A lightweight Quiescent-State-Based Reclamation (QSBR) library for Rust.
It provides a minimal, efficient mechanism for safe memory reclamation in concurrent and asynchronous runtimes, without the complexity of a garbage collector or hazard pointers.
- 🚀 Extremely lightweight — only the essential QSBR pieces.
- 🧵 Thread-local memory managers with a global epoch coordinator.
- 🗑️ Safe reclamation of memory scheduled by executors.
- 🛠️ Designed for async runtimes and lock-free data structures.
-
SharedManager
The global manager. Tracks the current epoch and number of executors. -
LocalManager
The thread-local manager. Each executor registers one and uses it to schedule memory for deallocation or dropping. -
Epochs
Executors periodically advance epochs. Memory is only freed once all executors have passed the epoch in which the memory was retired.

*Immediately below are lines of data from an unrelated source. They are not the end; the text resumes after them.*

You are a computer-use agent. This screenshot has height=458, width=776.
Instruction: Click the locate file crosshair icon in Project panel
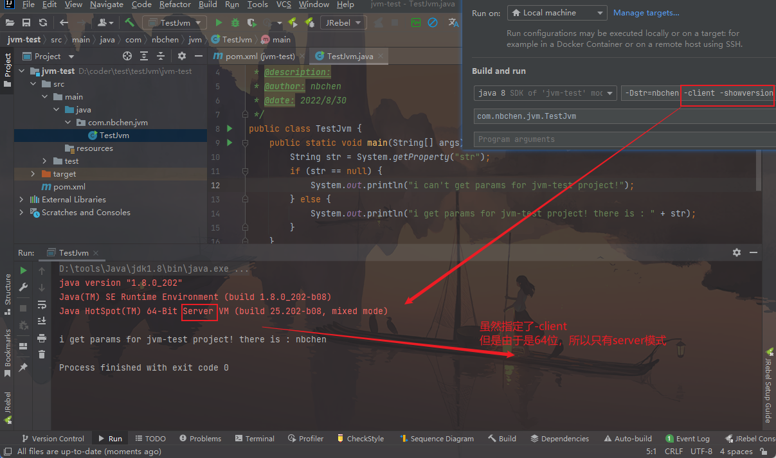127,57
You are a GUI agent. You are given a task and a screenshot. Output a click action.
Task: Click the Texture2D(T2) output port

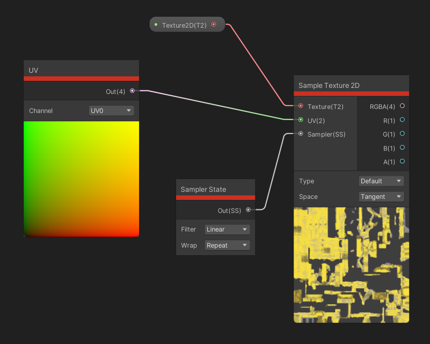click(x=214, y=24)
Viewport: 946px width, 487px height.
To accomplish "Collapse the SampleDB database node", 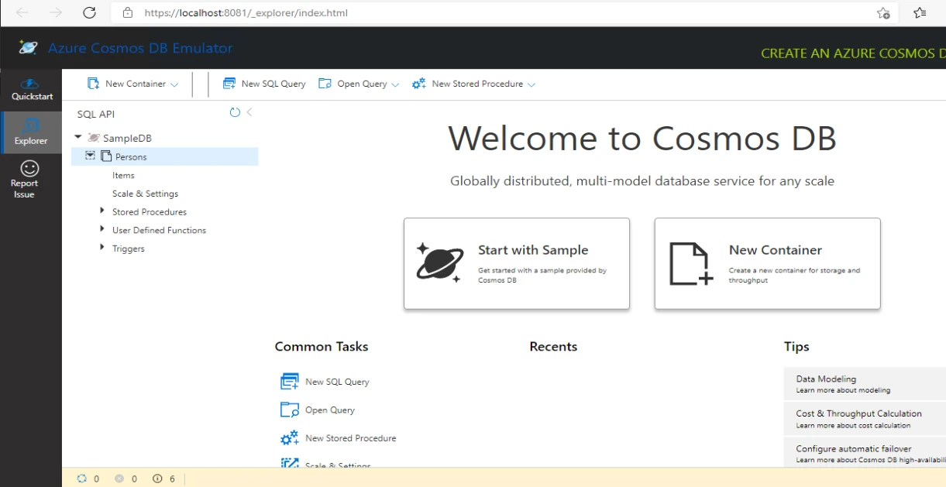I will [x=77, y=138].
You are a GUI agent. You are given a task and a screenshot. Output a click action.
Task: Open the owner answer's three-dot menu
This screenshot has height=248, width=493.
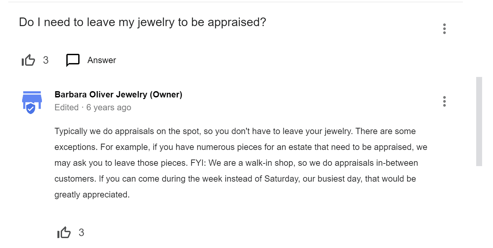point(444,101)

use light_qsbr::{SharedManager, local_manager};
use light_qsbr::orengine_utils::OrengineInstant;
fn main() {
// Create the global manager
let shared = SharedManager::new();
// Register an executor for this thread
shared.register_new_executor();
// Schedule deallocation
let value = Box::new(42);
let ptr = Box::into_raw(value);
unsafe {
local_manager().schedule_deallocate(ptr);
}
// Periodically (better when runtime is polling) try to pass the epoch
local_manager().maybe_pass_epoch(OrengineInstant::now());
// Deregister before thread exit
unsafe { LocalManager::deregister() };
}
✅ When to Use
-
Implementing lock-free collections that need safe reclamation.
-
Async runtimes that want QSBR without the overhead of hazard pointers.
-
Situations where you control the executor lifecycle and can enforce correct registration/deregistration.
🚫 When Not to Use
-
If executors come and go frequently (executors are short-lived).
-
If you want fully automatic memory management (this is not a GC).